Miriam felt that Moshe was such a tzaddiq, and believed that it was up to him to show Israel how to unite this world with the next — the material with the spiritual. He did not need to be separated from his wife, Tzippora. Were not Miriam and Aharon also prophets, and did they not continue to have a married life?
At first glance, the claim seems reasonable: wasn’t Moshe taking too much on himself? Weren’t Miriam and Aharon proof that prophecy did not require such extraordinary measures? If Moshe was a greater prophet than they, was that his personal greatness or that of Israel, the holy nation?
Miriam was in fact quite right; the function of infusing the material with the spiritual is indeed vital.

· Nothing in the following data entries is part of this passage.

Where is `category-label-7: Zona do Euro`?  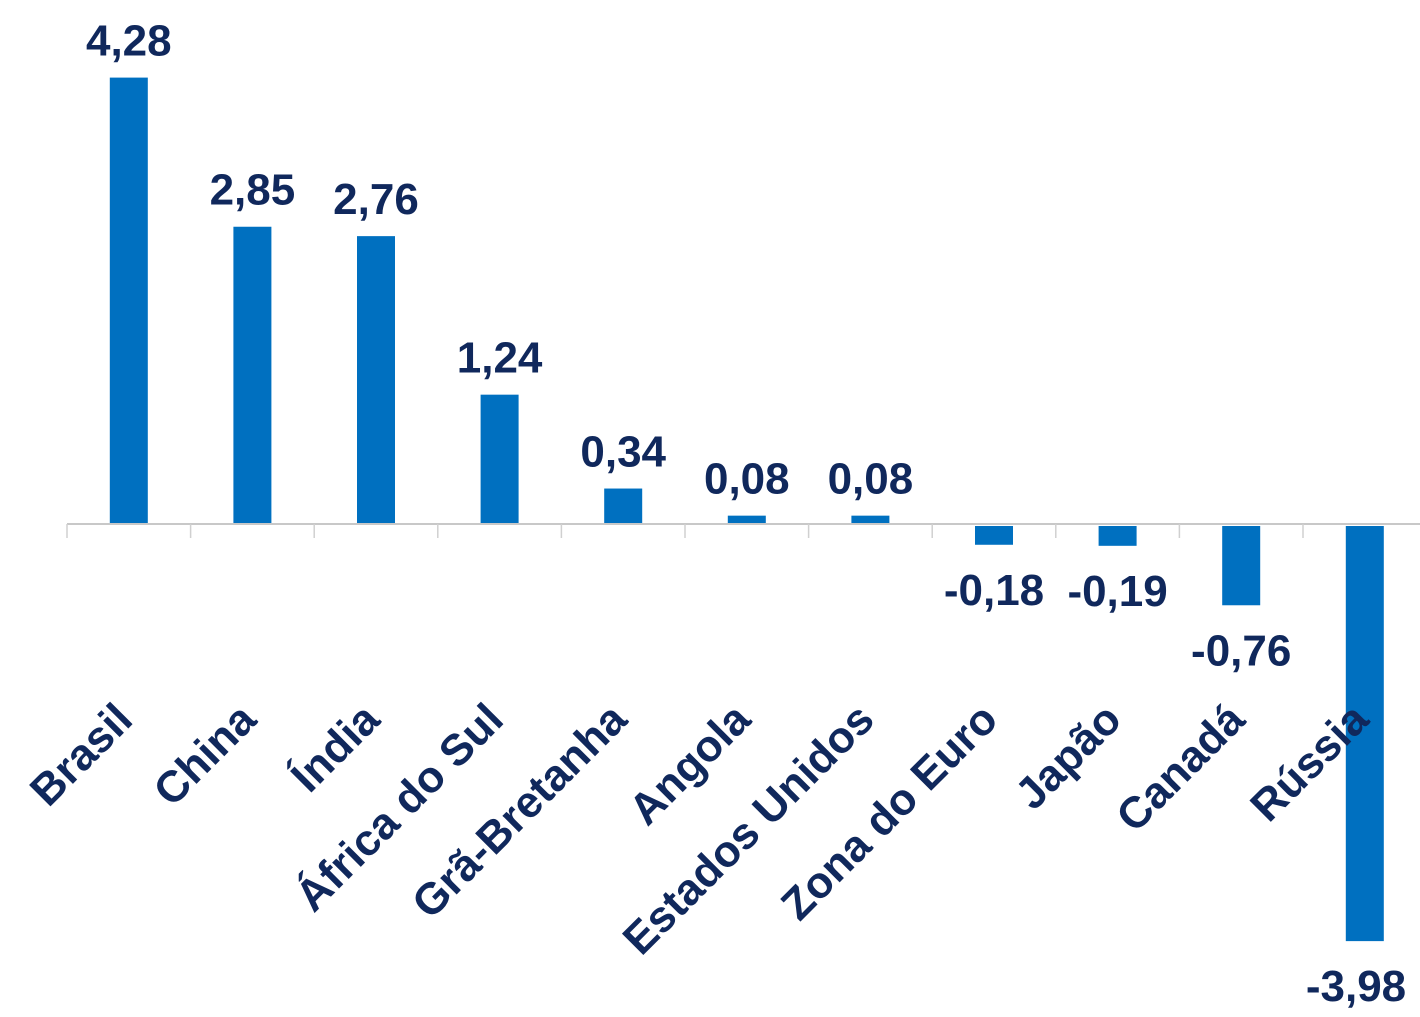 category-label-7: Zona do Euro is located at coordinates (890, 812).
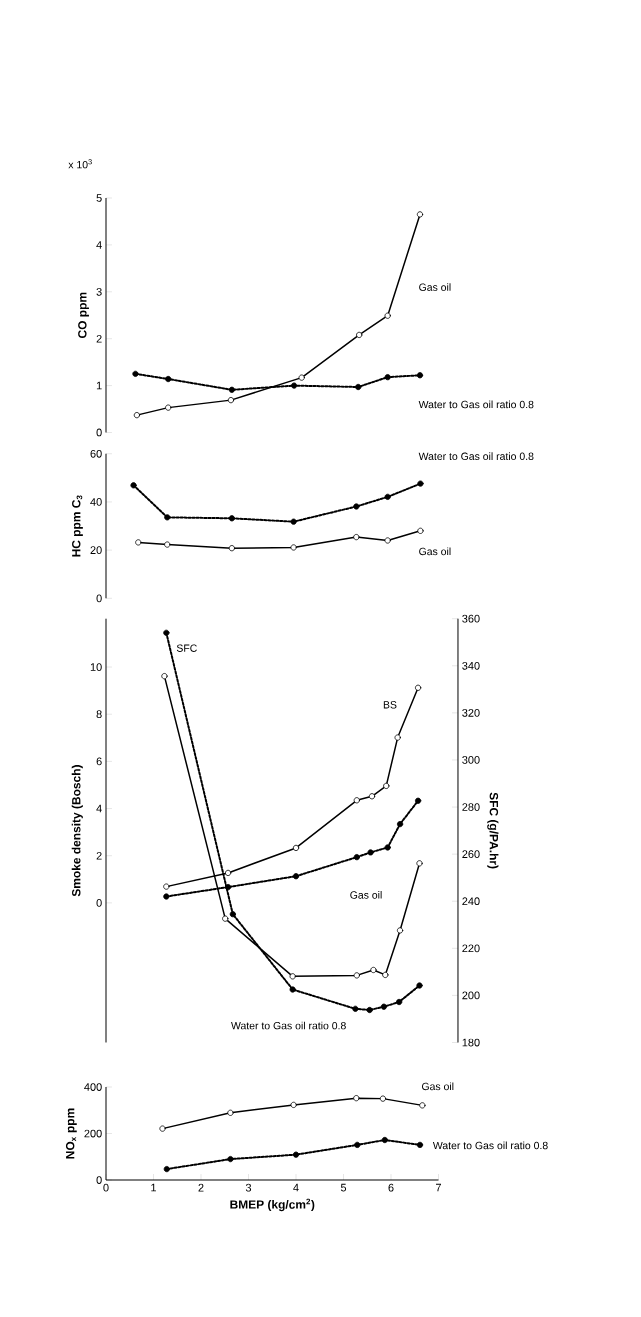  Describe the element at coordinates (471, 1042) in the screenshot. I see `y2-tick-label: 180` at that location.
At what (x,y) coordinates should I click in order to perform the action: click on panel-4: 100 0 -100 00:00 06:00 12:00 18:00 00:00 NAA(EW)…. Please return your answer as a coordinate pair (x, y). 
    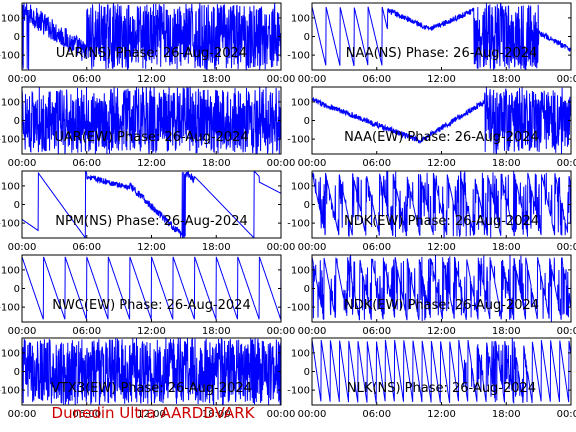
    Looking at the image, I should click on (432, 128).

Her error lay in not recognizing that this was the function of the Sanhedrin. It was their task to show the way through their instruction of Israel, their issuance of decrees and judgments where necessary. She would have been correct concerning Moshe had he indeed taken these stringencies on himself; but he did not do that.
Moshe did only what G-d instructed him to do in commanding him to stand apart and be ever ready for Divine communication. Moshe, the gentle shepherd of Israel, would never have willingly hurt his wife’s feelings by staying away from her. His duty lay where it did; Tzippora’s duty lay in recognizing that fact and accepting it.
Once Miriam’s condition brought her to recognize her error, she was no longer “outside the camp.” She too was gathered to the cause — to the machaneh Torah.
We, too, must consider our feelings and agendas very carefully. However legitimate they may seem, the only sure determination of legitimacy is measurement against the yardstick of Torah. We must be very careful not to try to bend that yardstick to meet our expectations, to make false comparisons with the great safes of Israel along the lines of “he’s a rabbi and I’m a rabbi.” How serious this can be is evident from this week’s parasha.